Für einen Gleichschritt von Ökumene und Neuevangelisierung hat sich Kurienkardinal Kurt Koch ausgesprochen, wie „Kathpress“, Katholische Presseagentur Österreich, meldet. Die Ökumene als aktive Suche nach der Kircheneinheit und die Neuevangelisierung Europas seien gewissermassen "Zwillingsschwestern". Überzeugend könne die Kirche das Evangelium heute nur verkünden, wenn sie "mit einer Stimme spricht", betonte der Präsident des Päpstlichen Rates für die Einheit der Christen am 3. September bei einem Vortrag im Stift Heiligenkreuz, bei Wien, anlässlich der Eröffnung des Semesters der stiftseigenen Philosophisch-Theologischen Hochschule. Laut Kardinal Koch könne heute „die Neuevangelisierung nur mit einem ökumenischen Notenschlüssel glaubwürdig wahrgenommen werden.“
Die weiterhin bestehende Spaltung der Kirche sei ein "Skandal", der "der Glaubwürdigkeit der Kirche schadet", so Koch.
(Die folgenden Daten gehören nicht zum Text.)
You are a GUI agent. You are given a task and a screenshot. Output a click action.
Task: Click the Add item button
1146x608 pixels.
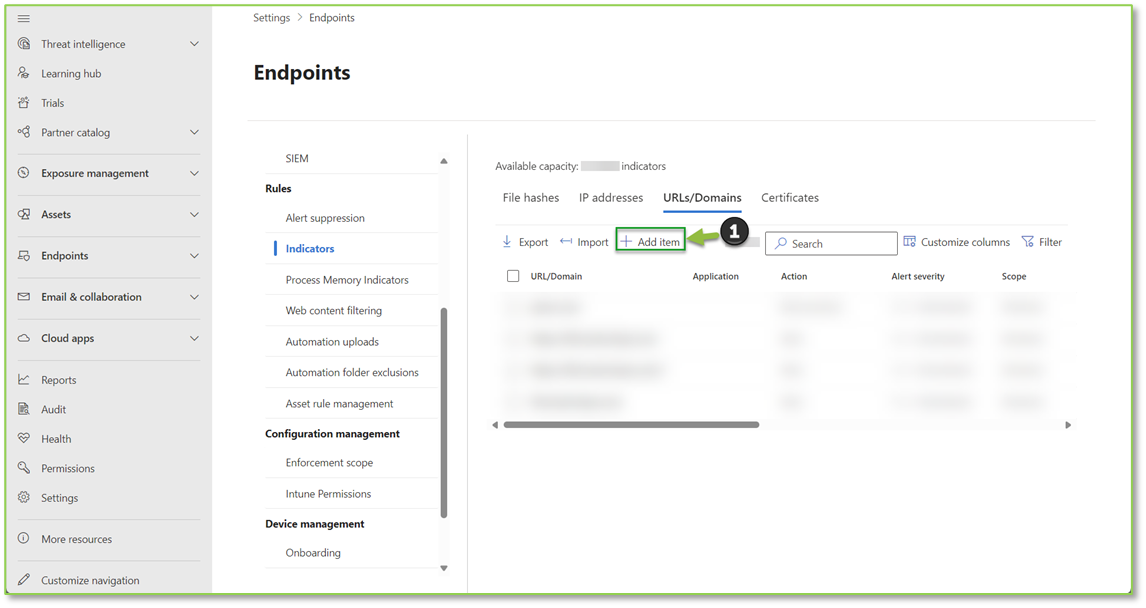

Eine Überwindung der Spaltung könne etwa durch eine neue Konzentration auf eine gemeinsame Linie in ethischen Fragen gelingen oder in einer Besinnung auf eine "Ökumene der Märtyrer". So hätten gerade die christlichen Märtyrer durch ihr Lebenszeugnis - etwa in den Konzentrationslagern des letzten Jahrhunderts - zugleich ein Zeugnis von der Einheit der Christenheit gegeben.
Im Weiteren unterstrich der Kardinal laut „Kathpress“, dass das Projekt der Neuevangelisierung gerade auch in der zentralen Konzentration auf die Gottesfrage auf die Ökumene verweise: "Heute ist es die Gottesfrage, die viele Menschen bewegt, und die damit auch an die ökumenischen Türen klopft." Angesichts einer weitgehenden Verdrängung der Kirchen aus der Öffentlichkeit und einer zugleich auftretenden "neuen Götterdämmerung" in Form einer "Vergötzung irdischer Wirklichkeiten" sei eine "Neuevangelisierung in ökumenischer Offenheit" massiv gefragt: etwa bei der Verteidigung der Menschenwürde oder im Lebensschutz.
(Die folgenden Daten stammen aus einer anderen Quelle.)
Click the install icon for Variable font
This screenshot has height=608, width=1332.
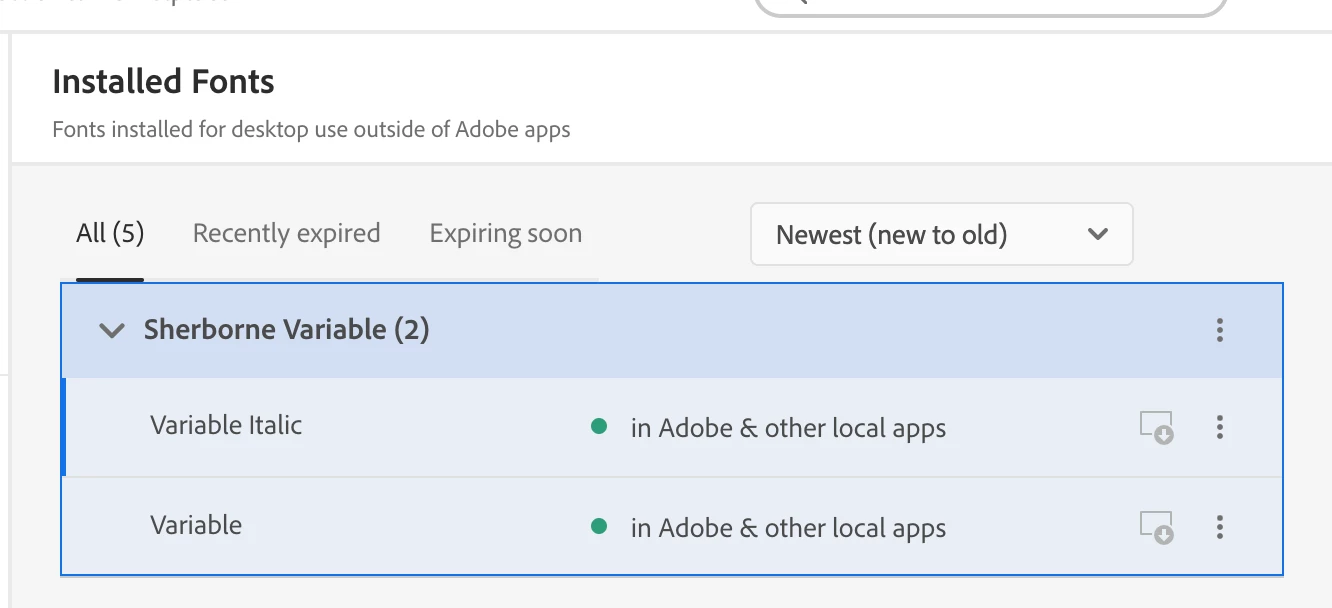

Ökumenischer Gleichschritt in ethischen Fragen
Gerade im Bereich des Lebensschutzes gebe es in jüngster Zeit jedoch "massive Spannungen" - etwa in der unterschiedlichen Bewertung der neuen biomedizinischen technischen Möglichkeiten. „Neuevangelisierung ist nur dann ökumenisch möglich, wenn die christlichen Kirchen sich gemeinsam insbesondere den biomedizinischen Revolutionen stellen", sagte Koch. Wo die Kirche nicht geeint das Leben verteidige, drohe nach einem öffentlich zelebrierten "Tod Gottes" schliesslich "der Tod des Menschen", mahnte der Kardinal.
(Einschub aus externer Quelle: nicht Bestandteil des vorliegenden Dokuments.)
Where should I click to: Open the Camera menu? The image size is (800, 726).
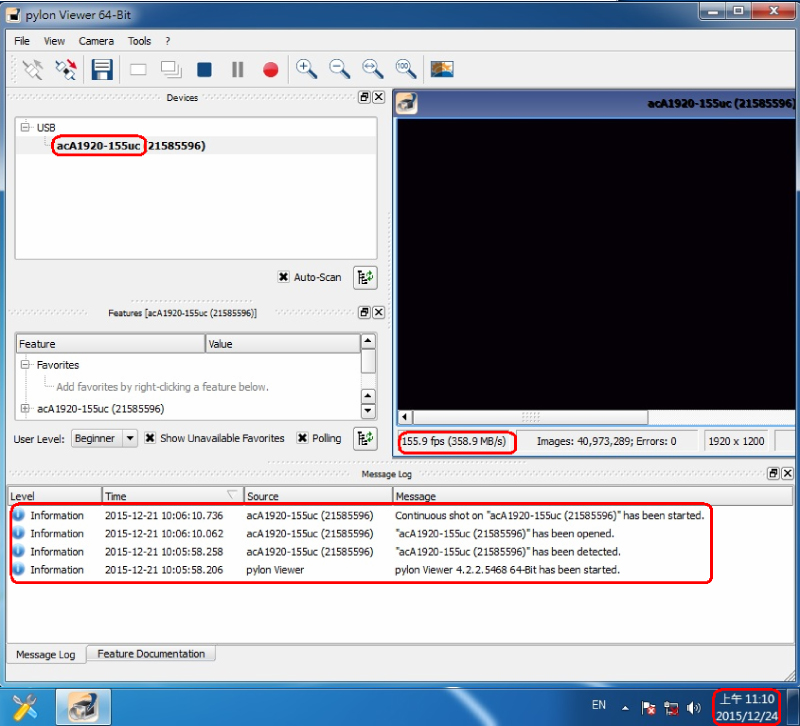point(96,41)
Der im Vatikan für Ökumenefragen zuständige Kardinal Koch habe daran erinnert, dass der tiefe Zusammenhang von Ökumene und Neuevangelisierung bereits vor rund 100 Jahren bei der ersten Weltmissionskonferenz 1910 im schottischen Edinburgh unterstrichen worden sei - damals freilich noch vor dem Hintergrund einer negativen Wertung des Begriffs der Mission aufgrund einer Vermischung mit Kolonialisierung und Imperialismus. Heute gelte es dagegen, einen positiven Missionsbegriff zurückzugewinnen und Mission als einen "freiheitlichen Vorgang der Kommunikation" und als einen "belebenden Dialog" zu verstehen.
Dass das Ziel allen christlichen Strebens die Einheit der Kirche sein müsse, sei letztlich nicht nur katholischerseits in den Dokumenten des Zweiten Vatikanischen Konzils klar festgehalten, so Koch weiter; auch der evangelische Theologe Wolfhart Pannenberg habe immer wieder darauf hingewiesen, dass die Reformation des 16. Jahrhunderts immer noch "vollendet" werden müsse: und zwar in der Wiederherstellung der christlichen Einheit. Denn - so Koch im Anschluss an Pannenberg - die Kirchenspaltung in Folge der Reformation habe erst einem Säkularismus Tür und Tor geöffnet, der die Kirchen in der Öffentlichkeit marginalisiert und Religion ins Private verdrängt habe. "Die Überwindung der Spaltung ist daher auch die Voraussetzung zur Wiedererlangung der öffentlichen Bedeutung der Kirchen", so Koch.